What you will do: All entries are to be copied exactly, with pictures removed.

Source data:
════════════════
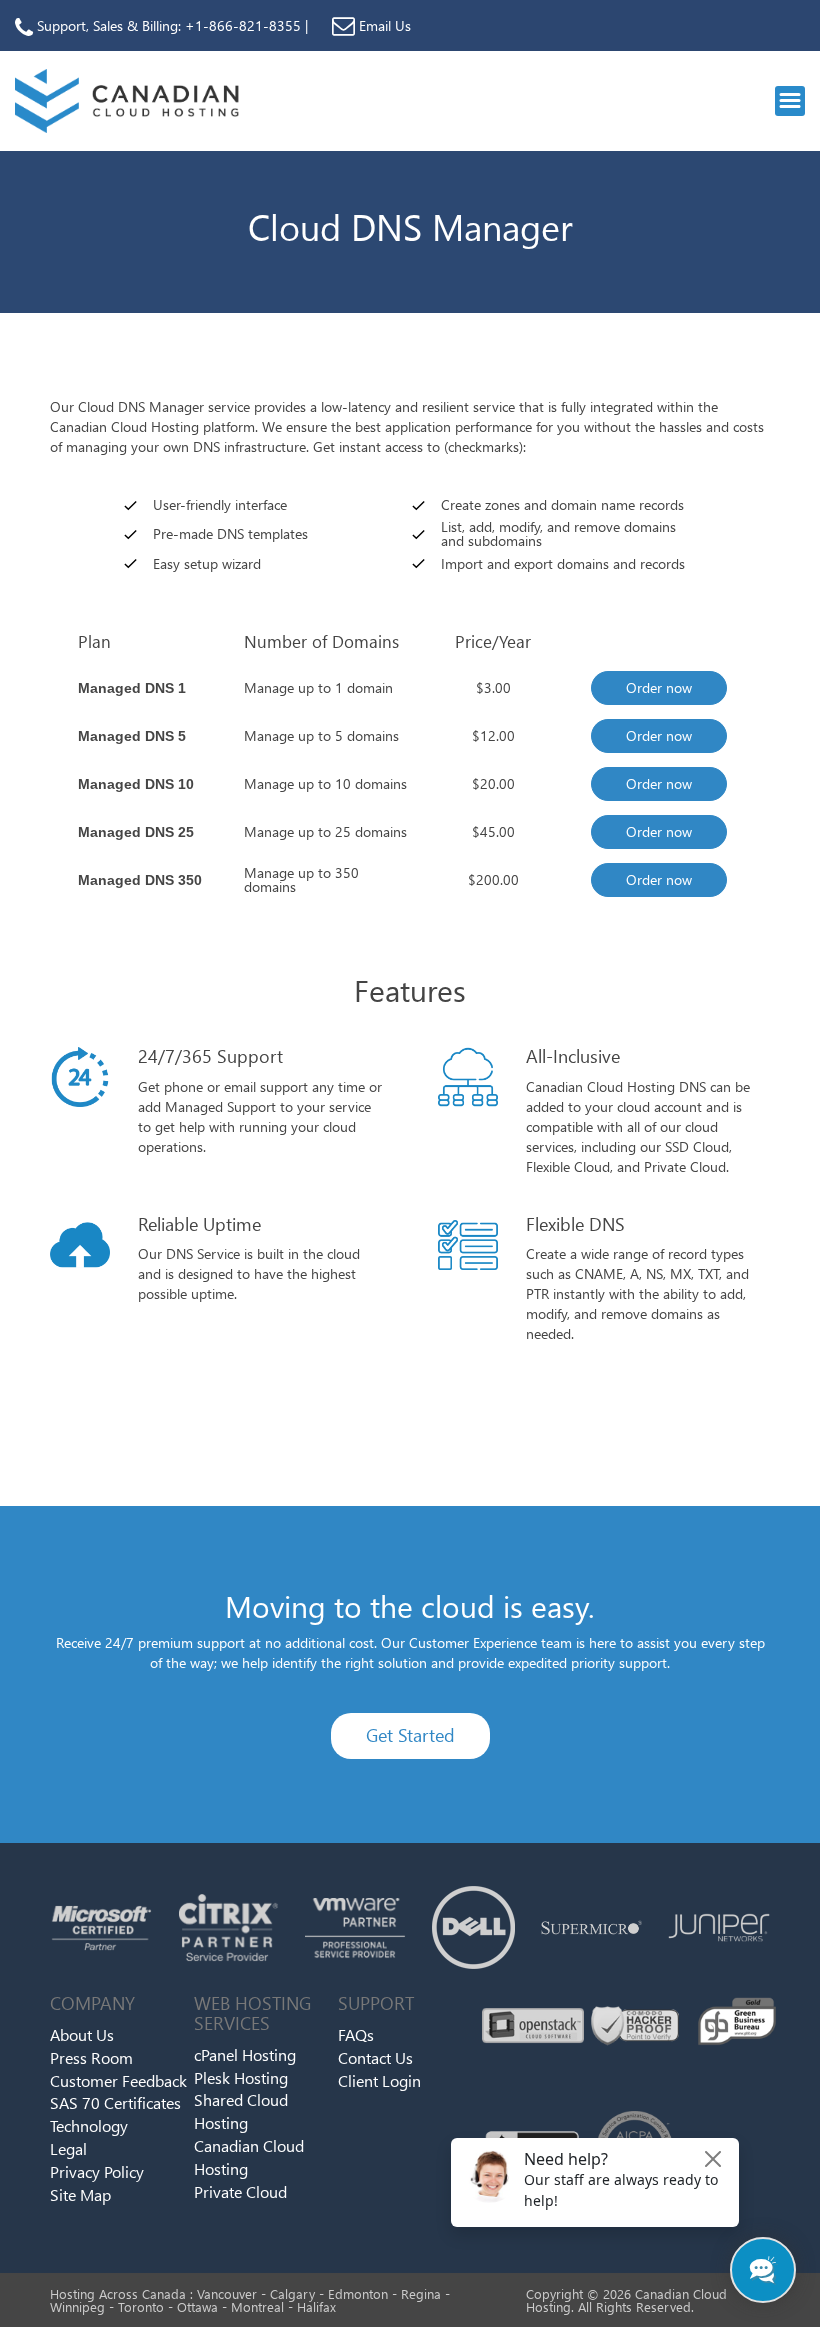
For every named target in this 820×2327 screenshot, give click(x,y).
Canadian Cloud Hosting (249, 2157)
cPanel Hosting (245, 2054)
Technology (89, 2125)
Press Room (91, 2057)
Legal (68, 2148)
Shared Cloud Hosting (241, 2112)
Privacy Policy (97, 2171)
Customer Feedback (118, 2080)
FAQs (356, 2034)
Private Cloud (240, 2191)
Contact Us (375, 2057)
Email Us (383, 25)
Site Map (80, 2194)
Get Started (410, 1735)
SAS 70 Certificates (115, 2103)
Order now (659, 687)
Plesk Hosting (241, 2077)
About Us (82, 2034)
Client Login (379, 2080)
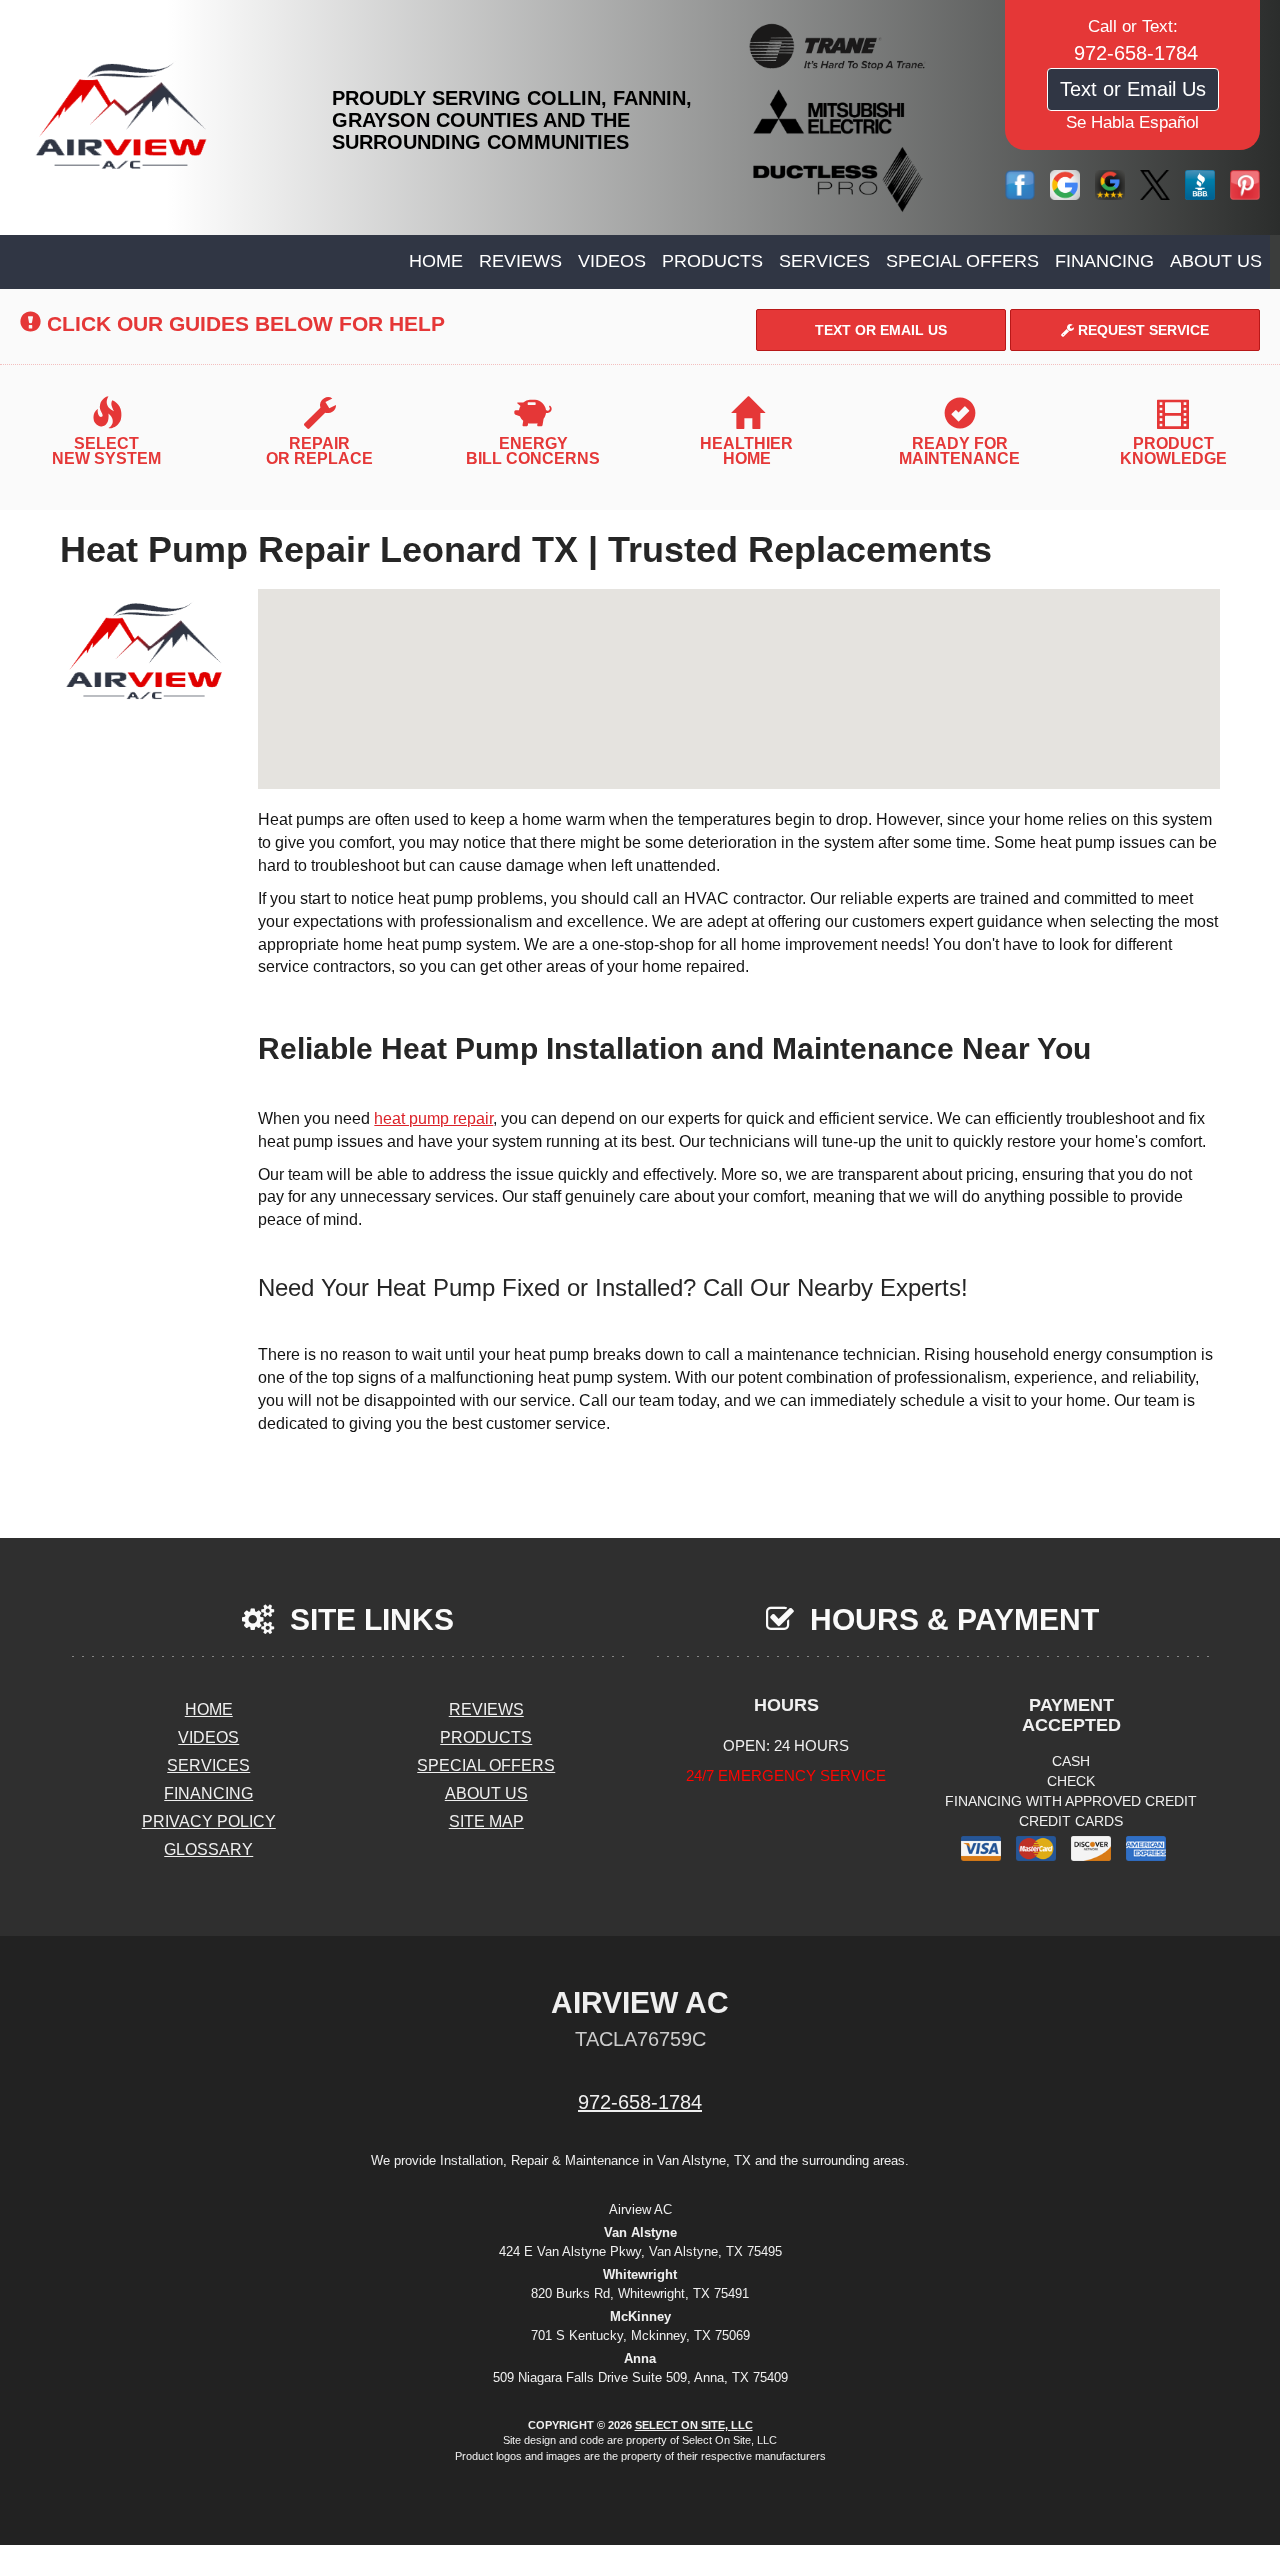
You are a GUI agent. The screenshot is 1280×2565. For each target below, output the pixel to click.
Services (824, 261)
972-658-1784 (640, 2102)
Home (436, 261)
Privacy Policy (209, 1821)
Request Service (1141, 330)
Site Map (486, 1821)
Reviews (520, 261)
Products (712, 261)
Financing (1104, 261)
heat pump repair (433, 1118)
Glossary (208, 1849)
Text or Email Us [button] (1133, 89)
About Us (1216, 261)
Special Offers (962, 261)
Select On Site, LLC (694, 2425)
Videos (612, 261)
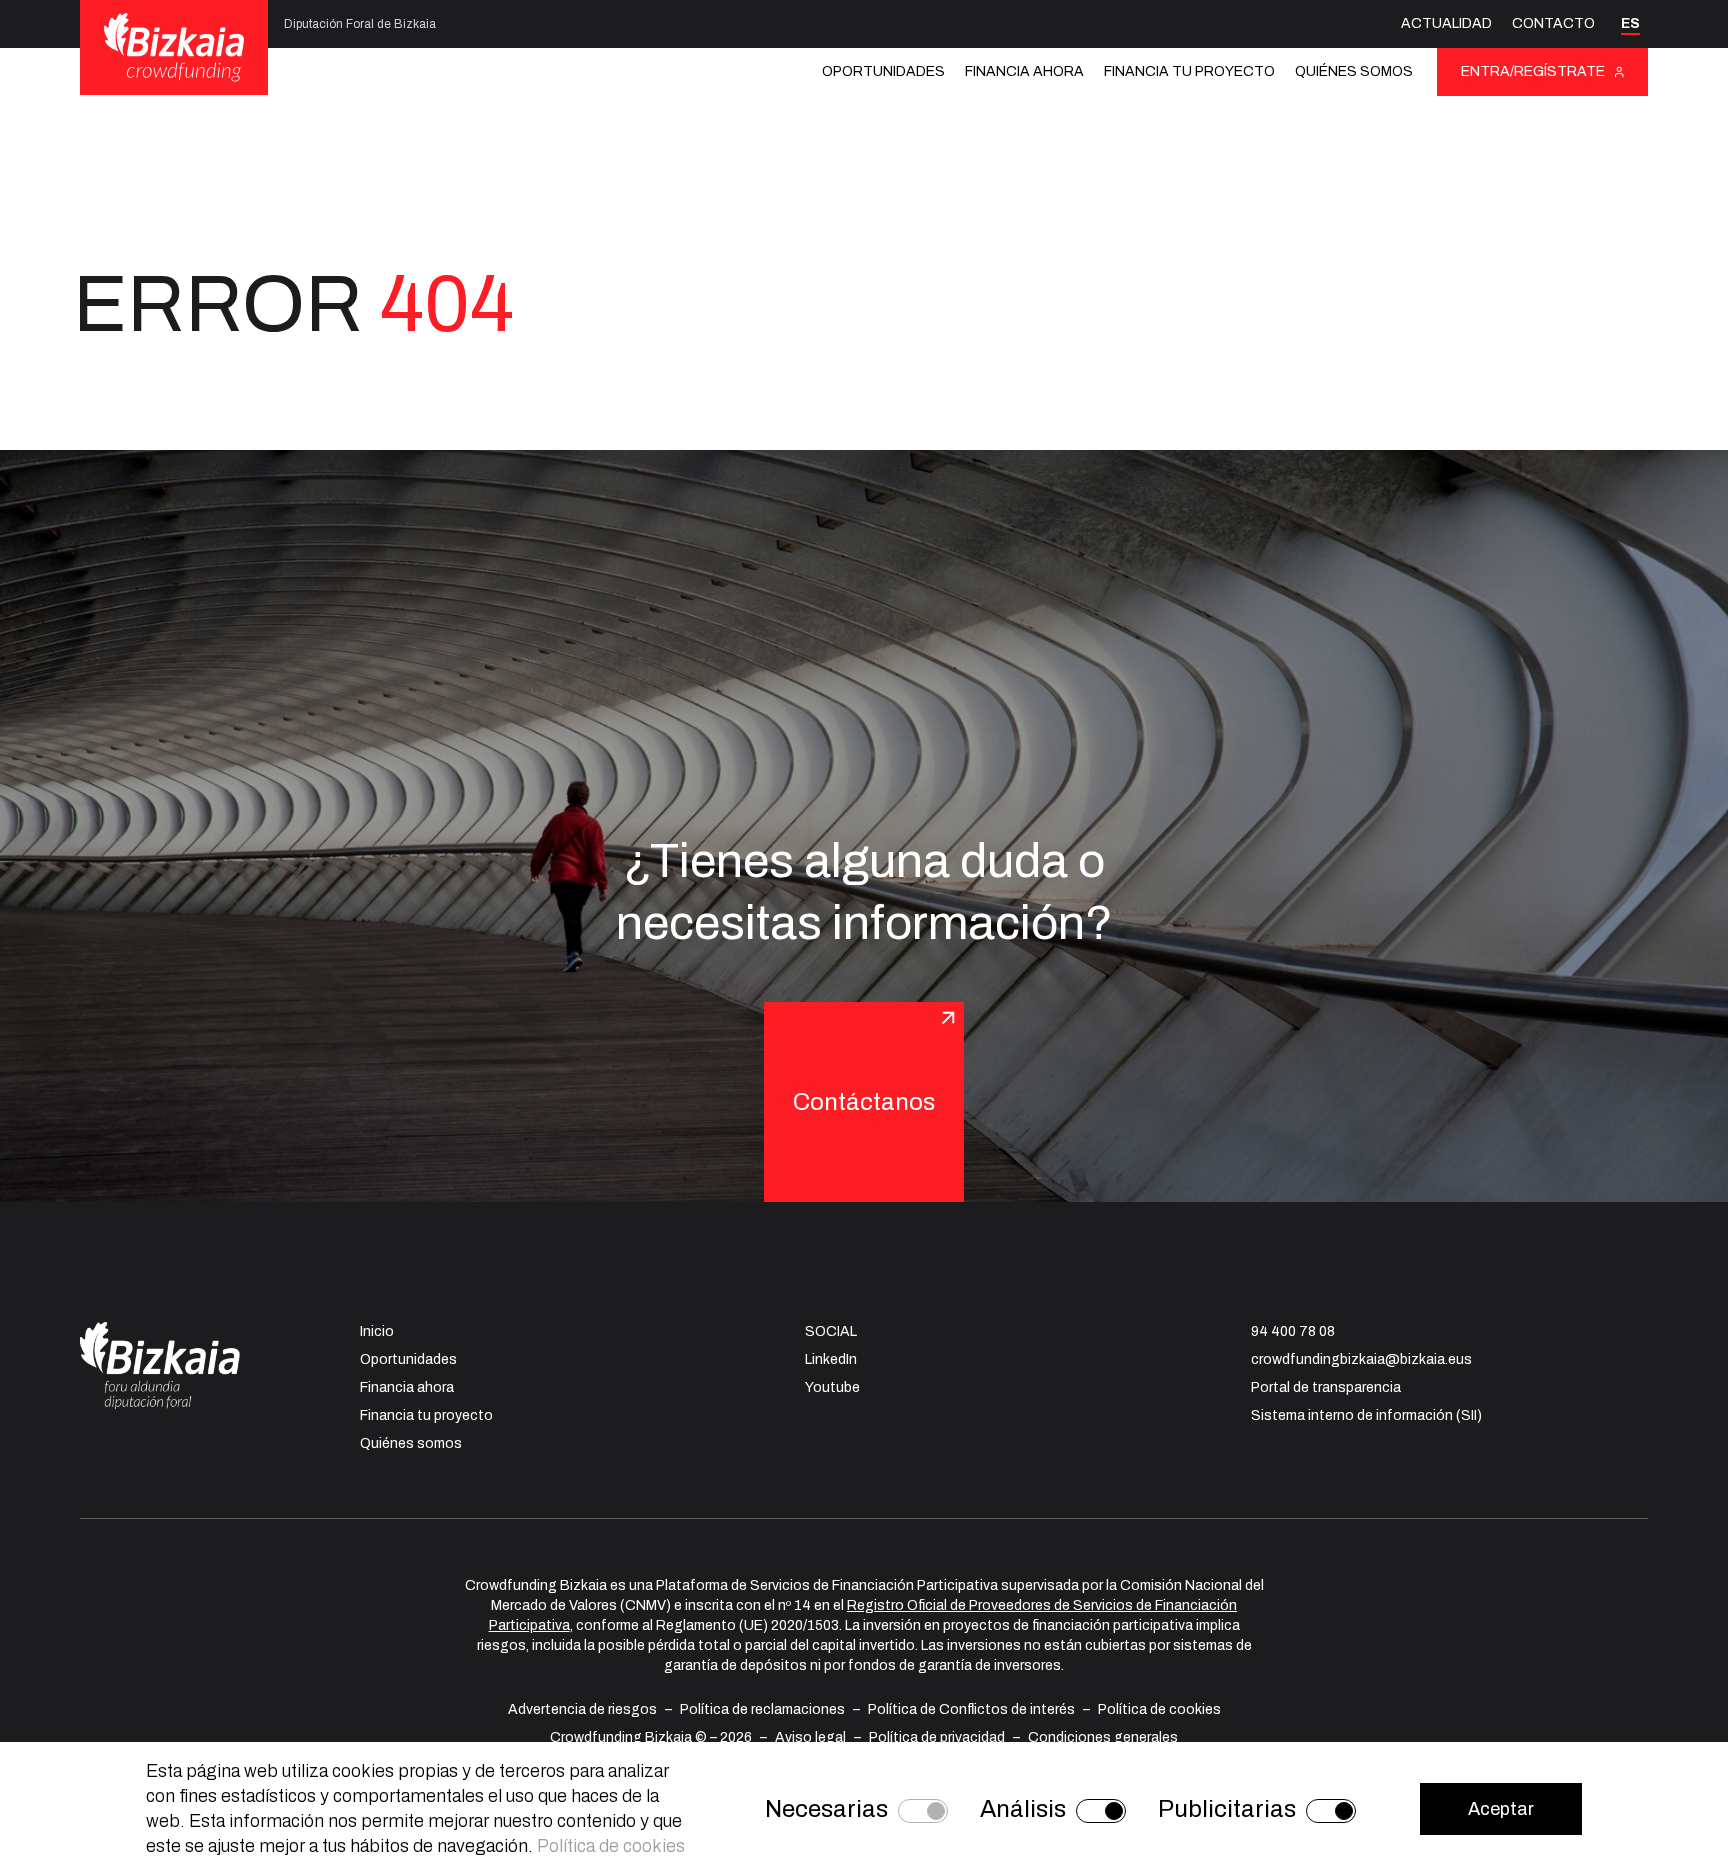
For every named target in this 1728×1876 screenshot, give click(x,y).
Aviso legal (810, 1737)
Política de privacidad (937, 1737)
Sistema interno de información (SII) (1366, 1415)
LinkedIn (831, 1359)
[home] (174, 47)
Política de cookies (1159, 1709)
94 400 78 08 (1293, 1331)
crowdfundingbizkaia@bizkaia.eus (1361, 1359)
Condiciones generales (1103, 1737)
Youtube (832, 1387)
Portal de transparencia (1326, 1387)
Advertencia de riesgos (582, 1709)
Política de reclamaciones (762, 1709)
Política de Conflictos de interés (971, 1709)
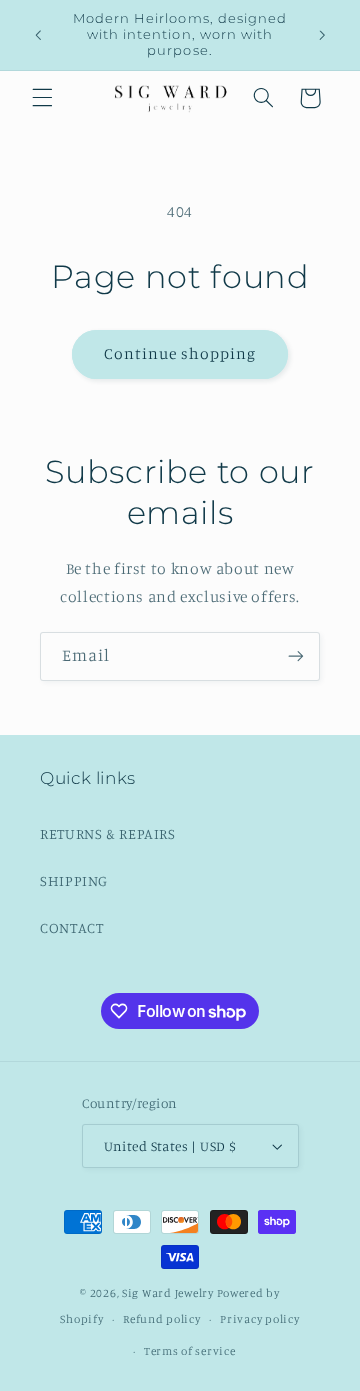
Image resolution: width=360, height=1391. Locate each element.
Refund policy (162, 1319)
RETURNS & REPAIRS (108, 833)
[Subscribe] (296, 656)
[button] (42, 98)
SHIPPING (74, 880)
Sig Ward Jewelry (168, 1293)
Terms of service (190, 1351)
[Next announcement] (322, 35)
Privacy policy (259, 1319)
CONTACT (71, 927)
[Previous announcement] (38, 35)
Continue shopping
════════════════
Answer area:
For every named target in this 820×2327 screenshot, give click(x,y).
Canadian Cloud Hosting (249, 2157)
cPanel Hosting (245, 2054)
Technology (89, 2125)
Press Room (91, 2057)
Legal (68, 2148)
Shared Cloud Hosting (241, 2112)
Privacy Policy (97, 2171)
Customer Feedback (118, 2080)
FAQs (356, 2034)
Private Cloud (240, 2191)
Contact Us (375, 2057)
Email Us (383, 25)
Site Map (80, 2194)
Get Started (410, 1735)
SAS 70 Certificates (115, 2103)
Order now (659, 687)
Plesk Hosting (241, 2077)
About Us (82, 2034)
Client Login (379, 2080)
You are a GUI agent. The screenshot is 1280×2565. For each target below, output the pixel to click.
Services (824, 261)
972-658-1784 (640, 2102)
Home (436, 261)
Privacy Policy (209, 1821)
Request Service (1141, 330)
Site Map (486, 1821)
Reviews (520, 261)
Products (712, 261)
Financing (1104, 261)
heat pump repair (433, 1118)
Glossary (208, 1849)
Text or Email Us [button] (1133, 89)
About Us (1216, 261)
Special Offers (962, 261)
Select On Site, LLC (694, 2425)
Videos (612, 261)
For every named target in this 1728×1876 screenshot, give click(x,y).
Aviso legal (810, 1737)
Política de privacidad (937, 1737)
Sistema interno de información (SII) (1366, 1415)
LinkedIn (831, 1359)
[home] (174, 47)
Política de cookies (1159, 1709)
94 400 78 08 (1293, 1331)
crowdfundingbizkaia@bizkaia.eus (1361, 1359)
Condiciones generales (1103, 1737)
Youtube (832, 1387)
Portal de transparencia (1326, 1387)
Advertencia de riesgos (582, 1709)
Política de reclamaciones (762, 1709)
Política de Conflictos de interés (971, 1709)
Image resolution: width=360, height=1391. Locate each element.
Refund policy (162, 1319)
RETURNS & REPAIRS (108, 833)
[Subscribe] (296, 656)
[button] (42, 98)
SHIPPING (74, 880)
Sig Ward Jewelry (168, 1293)
Terms of service (190, 1351)
[Next announcement] (322, 35)
Privacy policy (259, 1319)
CONTACT (71, 927)
[Previous announcement] (38, 35)
Continue shopping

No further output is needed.